8. La demostración
Investigación: La mitad del cuadrado, parte 8.

La demostración

En muchos momentos del proceso relatado surge la necesidad de demostrar que el polígono obtenido tiene por área la mitad del cuadrado. En secundaria podríamos convenir que demostrar es convencer con argumentos lógicos, pero hay que tener en cuenta quién tiene que producir esos argumentos (los estudiantes) y a quién van dirigidos (sus compañeros). El tipo de argumentos que son esperables en estas edades es distinto del que maneja el matemático.

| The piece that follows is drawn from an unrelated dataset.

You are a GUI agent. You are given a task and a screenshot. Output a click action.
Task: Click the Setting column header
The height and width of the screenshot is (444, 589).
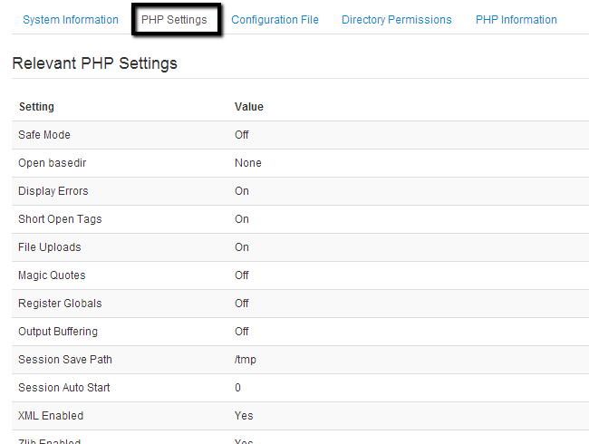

En muchos casos es conveniente dar por válidas justificaciones a veces incompletas o ambiguas ya que el objetivo que se persigue es iniciar a los estudiantes en la conveniencia de demostrar y en el proceso de demostración y que den sus primeros pasos en este sentido. Como se ha señalado al principio, es fundamental que se cree en clase una atmósfera de indagación para que los estudiantes sientan la necesidad de probar o refutar sus conjeturas cuando encuentran soluciones al problema.

Los argumentos más frecuentes son de tipo geométrico: equivalencia de áreas, movimientos en el plano, etc. Mas difícil es que surjan de los alumnos los procedimientos algebraicos como la manipulación de fórmulas para el cálculo del área de los polígonos.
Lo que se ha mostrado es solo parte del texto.